##### SOURCE MATERIAL
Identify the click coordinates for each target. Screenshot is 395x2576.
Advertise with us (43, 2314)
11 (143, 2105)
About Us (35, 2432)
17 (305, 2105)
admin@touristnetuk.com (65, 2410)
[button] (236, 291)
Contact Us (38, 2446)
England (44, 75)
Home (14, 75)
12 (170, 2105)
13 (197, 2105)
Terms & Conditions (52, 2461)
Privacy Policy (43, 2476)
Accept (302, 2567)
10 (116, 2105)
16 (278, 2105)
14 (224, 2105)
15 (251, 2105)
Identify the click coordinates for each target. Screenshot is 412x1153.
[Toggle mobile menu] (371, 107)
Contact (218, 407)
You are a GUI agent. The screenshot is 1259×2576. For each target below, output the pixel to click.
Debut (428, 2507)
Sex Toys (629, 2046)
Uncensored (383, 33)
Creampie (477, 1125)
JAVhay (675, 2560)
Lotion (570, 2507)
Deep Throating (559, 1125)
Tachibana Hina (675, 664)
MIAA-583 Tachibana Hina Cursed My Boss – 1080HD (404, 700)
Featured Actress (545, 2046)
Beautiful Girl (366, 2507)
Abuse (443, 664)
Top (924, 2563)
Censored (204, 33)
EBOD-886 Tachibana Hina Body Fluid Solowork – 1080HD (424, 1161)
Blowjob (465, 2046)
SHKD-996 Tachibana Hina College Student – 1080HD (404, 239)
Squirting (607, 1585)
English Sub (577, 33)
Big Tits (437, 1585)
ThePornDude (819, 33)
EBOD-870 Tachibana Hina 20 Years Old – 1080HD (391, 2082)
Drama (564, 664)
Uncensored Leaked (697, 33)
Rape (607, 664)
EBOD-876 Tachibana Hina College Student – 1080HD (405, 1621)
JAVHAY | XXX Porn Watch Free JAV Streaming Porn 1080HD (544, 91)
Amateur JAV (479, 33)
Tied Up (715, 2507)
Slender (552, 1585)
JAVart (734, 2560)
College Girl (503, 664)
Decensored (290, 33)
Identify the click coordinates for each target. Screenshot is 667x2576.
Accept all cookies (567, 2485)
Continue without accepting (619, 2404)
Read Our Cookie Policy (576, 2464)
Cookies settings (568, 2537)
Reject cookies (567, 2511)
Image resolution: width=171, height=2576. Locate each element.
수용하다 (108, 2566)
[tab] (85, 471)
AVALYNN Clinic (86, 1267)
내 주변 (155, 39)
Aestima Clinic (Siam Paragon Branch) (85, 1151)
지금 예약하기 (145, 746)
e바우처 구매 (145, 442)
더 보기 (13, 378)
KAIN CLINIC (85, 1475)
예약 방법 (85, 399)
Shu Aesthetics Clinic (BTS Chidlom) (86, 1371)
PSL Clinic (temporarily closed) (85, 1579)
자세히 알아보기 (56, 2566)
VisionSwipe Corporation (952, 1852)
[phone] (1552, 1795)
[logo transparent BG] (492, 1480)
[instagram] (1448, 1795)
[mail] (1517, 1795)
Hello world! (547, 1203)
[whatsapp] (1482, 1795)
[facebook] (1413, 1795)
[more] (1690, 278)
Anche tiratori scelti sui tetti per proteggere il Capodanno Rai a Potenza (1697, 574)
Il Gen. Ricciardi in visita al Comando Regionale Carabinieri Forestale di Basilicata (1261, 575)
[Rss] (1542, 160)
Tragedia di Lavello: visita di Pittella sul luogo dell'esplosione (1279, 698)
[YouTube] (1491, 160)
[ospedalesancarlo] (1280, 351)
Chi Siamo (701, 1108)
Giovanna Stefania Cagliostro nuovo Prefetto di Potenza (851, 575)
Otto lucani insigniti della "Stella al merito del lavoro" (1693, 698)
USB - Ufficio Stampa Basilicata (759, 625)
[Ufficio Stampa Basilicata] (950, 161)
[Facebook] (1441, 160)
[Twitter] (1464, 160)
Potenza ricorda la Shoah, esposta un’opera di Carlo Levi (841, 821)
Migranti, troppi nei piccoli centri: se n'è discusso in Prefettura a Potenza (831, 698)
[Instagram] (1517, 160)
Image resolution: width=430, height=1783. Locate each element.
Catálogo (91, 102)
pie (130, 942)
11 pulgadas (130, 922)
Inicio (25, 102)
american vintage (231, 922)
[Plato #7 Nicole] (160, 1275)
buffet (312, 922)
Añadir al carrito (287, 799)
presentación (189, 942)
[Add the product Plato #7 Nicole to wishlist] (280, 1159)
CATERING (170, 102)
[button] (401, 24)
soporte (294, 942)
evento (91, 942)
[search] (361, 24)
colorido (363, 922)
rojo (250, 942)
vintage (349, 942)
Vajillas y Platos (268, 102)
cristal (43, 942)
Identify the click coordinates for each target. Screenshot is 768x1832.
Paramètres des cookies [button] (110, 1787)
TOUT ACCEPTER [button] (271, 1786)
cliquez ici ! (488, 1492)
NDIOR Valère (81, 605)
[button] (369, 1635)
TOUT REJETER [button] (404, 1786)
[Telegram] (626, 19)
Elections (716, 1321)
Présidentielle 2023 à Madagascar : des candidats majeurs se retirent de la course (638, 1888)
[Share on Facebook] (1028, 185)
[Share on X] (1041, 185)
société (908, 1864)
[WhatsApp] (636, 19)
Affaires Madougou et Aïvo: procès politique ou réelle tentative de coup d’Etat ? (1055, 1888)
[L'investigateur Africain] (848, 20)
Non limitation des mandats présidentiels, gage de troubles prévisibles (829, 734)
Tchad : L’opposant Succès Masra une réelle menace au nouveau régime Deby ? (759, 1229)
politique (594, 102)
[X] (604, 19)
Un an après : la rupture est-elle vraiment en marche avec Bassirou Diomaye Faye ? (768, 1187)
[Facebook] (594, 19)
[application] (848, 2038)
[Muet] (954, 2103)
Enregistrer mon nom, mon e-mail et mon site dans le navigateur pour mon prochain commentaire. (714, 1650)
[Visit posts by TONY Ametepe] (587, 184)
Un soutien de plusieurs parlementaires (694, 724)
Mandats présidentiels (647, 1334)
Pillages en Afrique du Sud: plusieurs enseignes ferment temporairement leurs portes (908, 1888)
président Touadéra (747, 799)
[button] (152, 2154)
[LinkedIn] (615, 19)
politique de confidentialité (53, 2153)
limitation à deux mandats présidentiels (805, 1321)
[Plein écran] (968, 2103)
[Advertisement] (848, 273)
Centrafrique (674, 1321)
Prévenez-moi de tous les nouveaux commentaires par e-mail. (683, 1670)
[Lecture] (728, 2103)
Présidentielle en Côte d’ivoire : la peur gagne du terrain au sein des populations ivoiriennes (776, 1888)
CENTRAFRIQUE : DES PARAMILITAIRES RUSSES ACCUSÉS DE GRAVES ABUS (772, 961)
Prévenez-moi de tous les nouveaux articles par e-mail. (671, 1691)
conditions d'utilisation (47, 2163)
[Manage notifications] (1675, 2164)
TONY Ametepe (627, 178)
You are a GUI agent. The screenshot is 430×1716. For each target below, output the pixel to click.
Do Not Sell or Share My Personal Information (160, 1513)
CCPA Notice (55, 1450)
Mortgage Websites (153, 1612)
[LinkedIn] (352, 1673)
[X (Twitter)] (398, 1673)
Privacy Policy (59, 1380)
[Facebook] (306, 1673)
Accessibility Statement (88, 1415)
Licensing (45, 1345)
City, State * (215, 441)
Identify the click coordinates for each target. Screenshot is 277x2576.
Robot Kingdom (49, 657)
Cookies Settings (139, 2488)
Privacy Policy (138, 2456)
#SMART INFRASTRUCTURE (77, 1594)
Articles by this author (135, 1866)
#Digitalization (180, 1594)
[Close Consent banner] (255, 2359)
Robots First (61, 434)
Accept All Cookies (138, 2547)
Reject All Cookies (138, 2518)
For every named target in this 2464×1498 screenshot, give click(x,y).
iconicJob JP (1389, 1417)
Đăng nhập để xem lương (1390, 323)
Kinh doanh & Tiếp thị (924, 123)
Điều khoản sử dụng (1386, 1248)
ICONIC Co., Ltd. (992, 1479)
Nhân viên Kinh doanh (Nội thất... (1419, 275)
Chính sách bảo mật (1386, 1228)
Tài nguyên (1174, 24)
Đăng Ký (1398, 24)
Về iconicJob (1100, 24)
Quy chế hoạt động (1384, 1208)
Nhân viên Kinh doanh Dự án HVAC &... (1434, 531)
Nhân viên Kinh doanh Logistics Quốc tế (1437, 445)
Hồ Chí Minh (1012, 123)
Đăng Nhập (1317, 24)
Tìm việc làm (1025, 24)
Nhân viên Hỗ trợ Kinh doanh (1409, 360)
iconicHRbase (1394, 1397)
##########
◆ **ABOUT THIS EXERCISE**
Looking back over the data above, restate word for word the lines that begin at the line with "Affaires Madougou et" and end at the line with "[Lecture] (728, 2103)", inclusive.

◆ **RESULT FOR THIS TASK**
Affaires Madougou et Aïvo: procès politique ou réelle tentative de coup d’Etat ? (1055, 1888)
[L'investigateur Africain] (848, 20)
Non limitation des mandats présidentiels, gage de troubles prévisibles (829, 734)
Tchad : L’opposant Succès Masra une réelle menace au nouveau régime Deby ? (759, 1229)
politique (594, 102)
[X] (604, 19)
Un an après : la rupture est-elle vraiment en marche avec Bassirou Diomaye Faye ? (768, 1187)
[Facebook] (594, 19)
[application] (848, 2038)
[Muet] (954, 2103)
Enregistrer mon nom, mon e-mail et mon site dans le navigateur pour mon prochain commentaire. (714, 1650)
[Visit posts by TONY Ametepe] (587, 184)
Un soutien de plusieurs parlementaires (694, 724)
Mandats présidentiels (647, 1334)
Pillages en Afrique du Sud: plusieurs enseignes ferment temporairement leurs portes (908, 1888)
président Touadéra (747, 799)
[button] (152, 2154)
[LinkedIn] (615, 19)
politique de confidentialité (53, 2153)
limitation à deux mandats présidentiels (805, 1321)
[Plein écran] (968, 2103)
[Advertisement] (848, 273)
Centrafrique (674, 1321)
Prévenez-moi de tous les nouveaux commentaires par e-mail. (683, 1670)
[Lecture] (728, 2103)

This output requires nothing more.